Owen Gleiberman, writing for Entertainment Weekly, criticized Pakula's direction, stating, "Pakula is good at laying out an intricate, almost mathematical series of events (his best film remains All the President's Men), but he's not big on atmosphere. The movie could have used some of the bowels-of-the-city grit Sidney Lumet brought to Q&A." Dave Kehr, also writing for the Chicago Tribune, stated, "Though it's a handsome film, carefully staged and courageously low-key, the transition to the screen only exaggerates the disposable nature of the material while depriving it of the novel's one stylistic strength, its unreliable narrator."

===Accolades===
Presumed Innocent received several nominations, with particular recognition for its screenplay by Alan J. Pakula and Frank Pierson. The film received an Edgar Allan Poe Award nomination for Best Motion Picture, and a USC Scripter Award nomination for Pakula, Pierson and the novel by Turow.

List of Accolades
| Award | Date of ceremony | Category | Recipients | Result | Ref. |
|---|---|---|---|---|---|
| Edgar Allan Poe Awards | 1990 | Best Motion Picture | Alan J. Pakula, Frank Pierson | Nominated |  |
| USC Scripter Awards | 1991 | USC Scripter Award | Alan J. Pakula, Frank Pierson (screenplay) Scott Turow (novel) | Nominated |  |

==Other iterations==
===Miniseries===

Presumed Innocent was followed by a two-part television miniseries, The Burden of Proof (1992).
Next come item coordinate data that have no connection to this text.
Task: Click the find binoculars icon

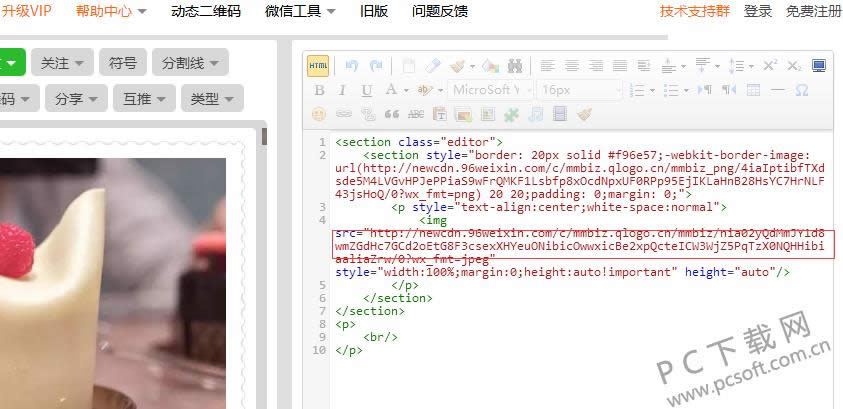Action: click(515, 66)
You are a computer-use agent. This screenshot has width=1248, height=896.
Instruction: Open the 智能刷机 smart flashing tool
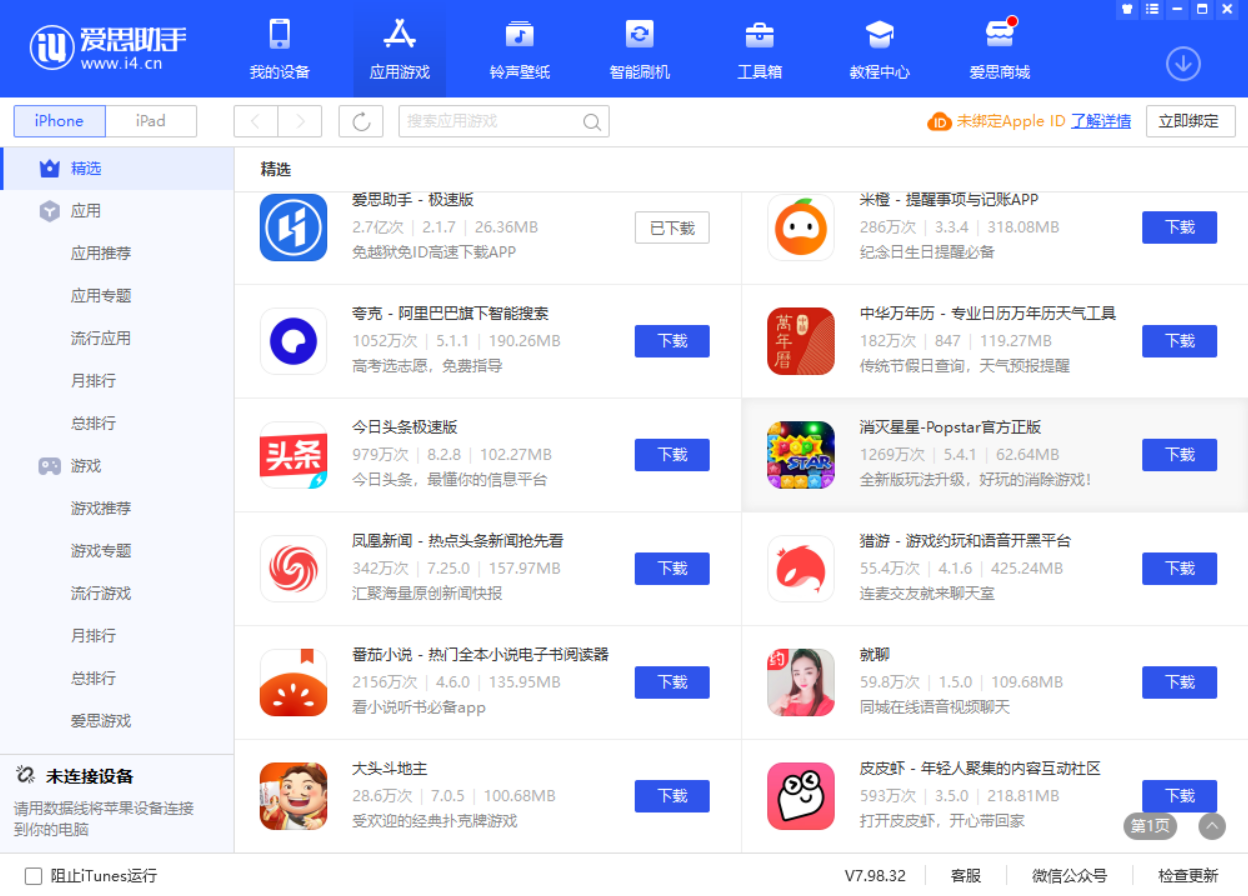pyautogui.click(x=639, y=48)
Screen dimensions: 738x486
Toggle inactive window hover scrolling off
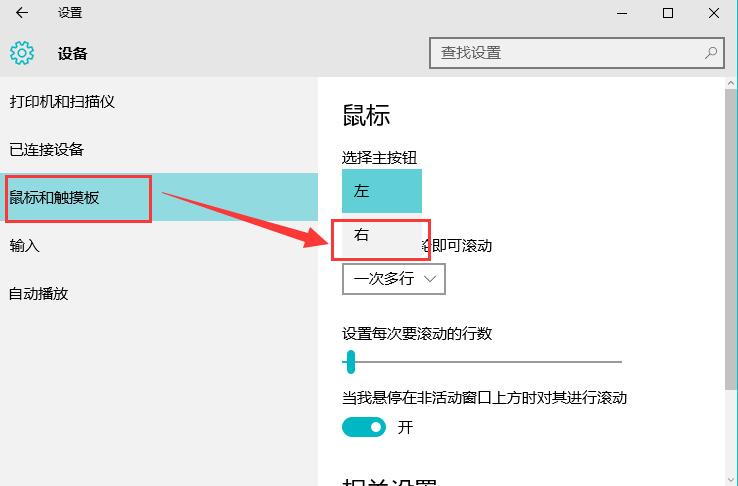point(364,427)
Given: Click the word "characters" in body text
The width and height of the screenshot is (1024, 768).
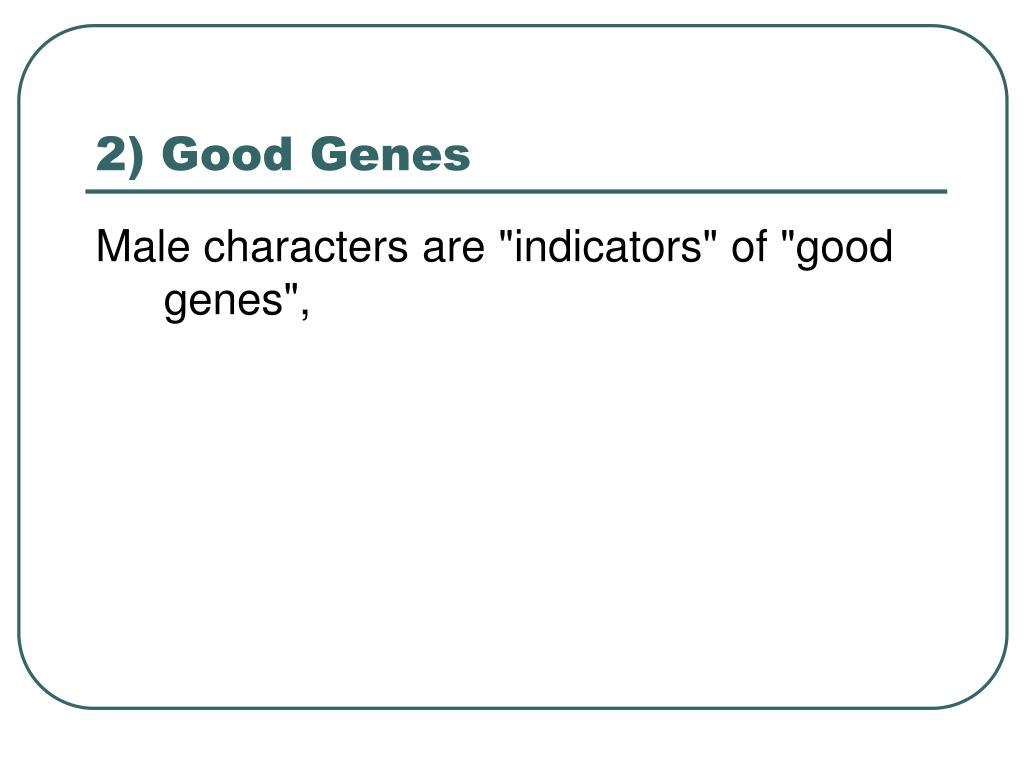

Based on Turow's 1990 novel, the miniseries focuses on defense attorney Sandy Stern (played by Héctor Elizondo), who investigates his wife's past following her apparent suicide. Presumed Innocent co-star Brian Dennehy appeared in a separate role as Stern's brother-in-law. The first chapter of the miniseries aired on the ABC network on February 9, 1992, with the second part airing the following night on February 10.

===Television film===

A television sequel, Innocent (2011), was based on Turow's 2010 sequel novel to Presumed Innocent. Set twenty years after the events of the 1990 film, the story follows Rusty Sabich (Bill Pullman), who is charged with the murder of his wife Barbara (Marcia Gay Harden). Innocent aired on TNT on November 30, 2011, as part of the network's "Mystery Movie Night", a collection of six made-for-television films based on best-selling novels.

===Television series===

Apple TV+ produced an eight-part miniseries based on the film, starring Jake Gyllenhaal as Rusty Sabich. The miniseries debuted on June 12, 2024.